The Strawman as Other

The exchanges in the comments section during the last several weeks have reminded me that one of the characteristics of such arguments is that certain people construct strawmen in order to establish something to attack.  Ironically, the people who do this often are quite intent on saying that whatever they are defending has been subjected to the same sort of distortion and stereotyping.  Thus we hear of “anti-Southern”/”anti-Confederate” bloggers who supposedly are out to “evilize” the South as part of a “politically-correct” crusade.

Bunk.  The same goes for people who claim that these bloggers “hate” their critics.  Hate?  Really?

In such cases the line between amusement and boredom is rather quickly crossed.

One wonders what ends such irrational and extremist rhetoric is intended to serve.  One also wonders whether such language is deliberate distortion or sincerely-felt responses that tell us much more about the person making the claims and charges than about the people and arguments being characterized.

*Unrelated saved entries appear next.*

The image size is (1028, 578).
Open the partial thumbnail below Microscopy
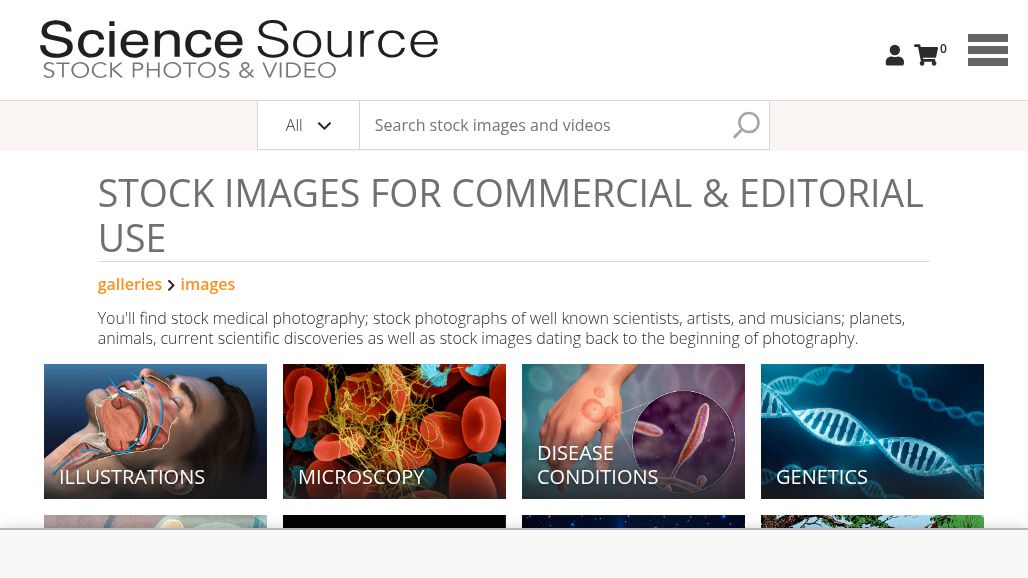tap(394, 521)
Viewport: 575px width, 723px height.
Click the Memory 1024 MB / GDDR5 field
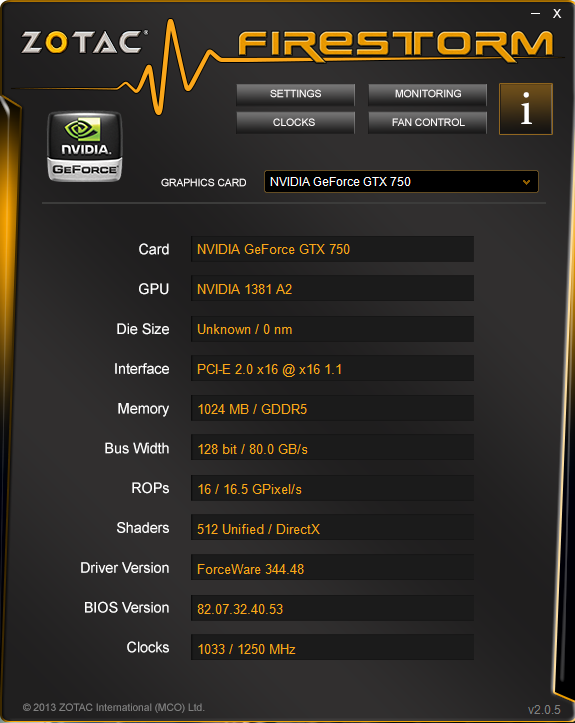pyautogui.click(x=332, y=408)
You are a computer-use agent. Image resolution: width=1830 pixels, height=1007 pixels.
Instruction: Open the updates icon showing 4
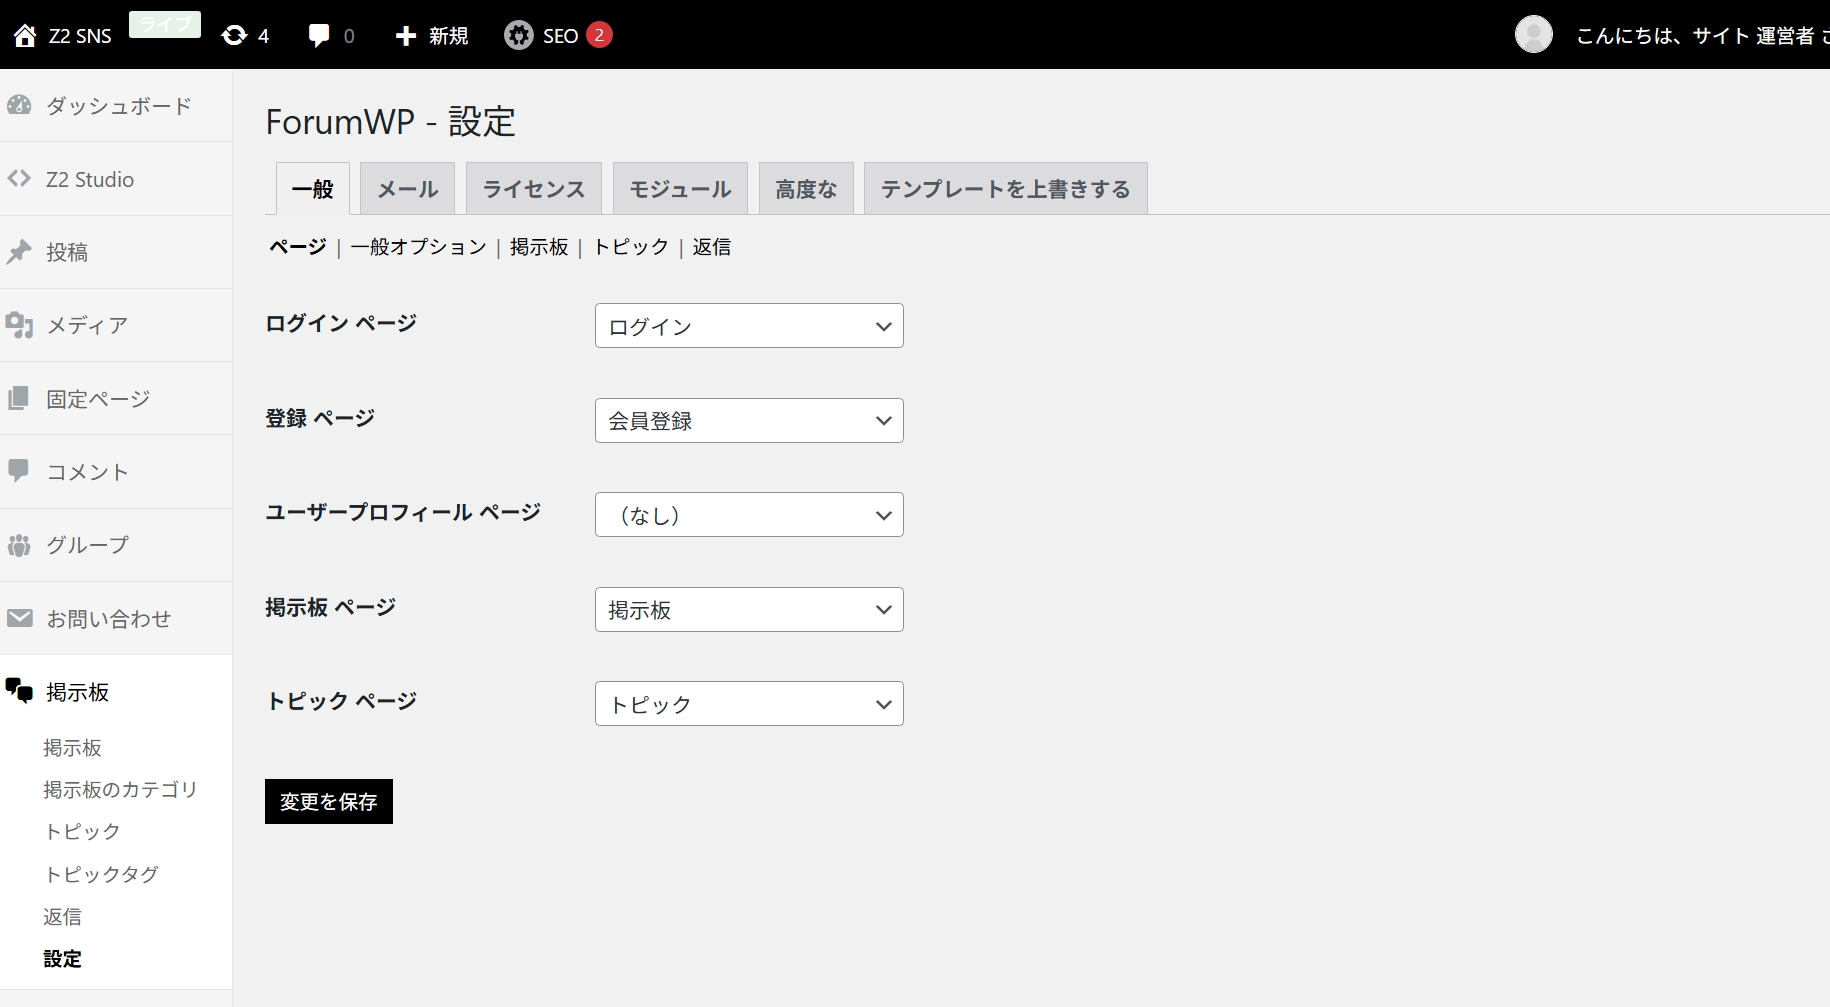pyautogui.click(x=234, y=36)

On the other hand, as we can see here, some commenters have made the big time with their rants.  Way to go, Connie!

Saturday Funnies

You can always rely on some things never changing, even during Thanksgiving.  From the gift that keeps on giving … more defenders of Confederate heritage complaining that people misunderstand slavery …

I perceive that almost all Black folk, now enjoying an artificial privileged status, only want to talk about the past if Whites come crawling on their hands and knees begging for forgiveness for the past “sins of slavery”. I WONT DO THAT!
Now, I could be wrong about my perception but I think not. I for one am quite willing to discuss the issue as I am convinced I probably know more about involuntary African servitude than most of them and they could learn from those of us who do. But I bet that they think, in their arrogance, that by virtue of their race alone they know more, therefore hold the high ground.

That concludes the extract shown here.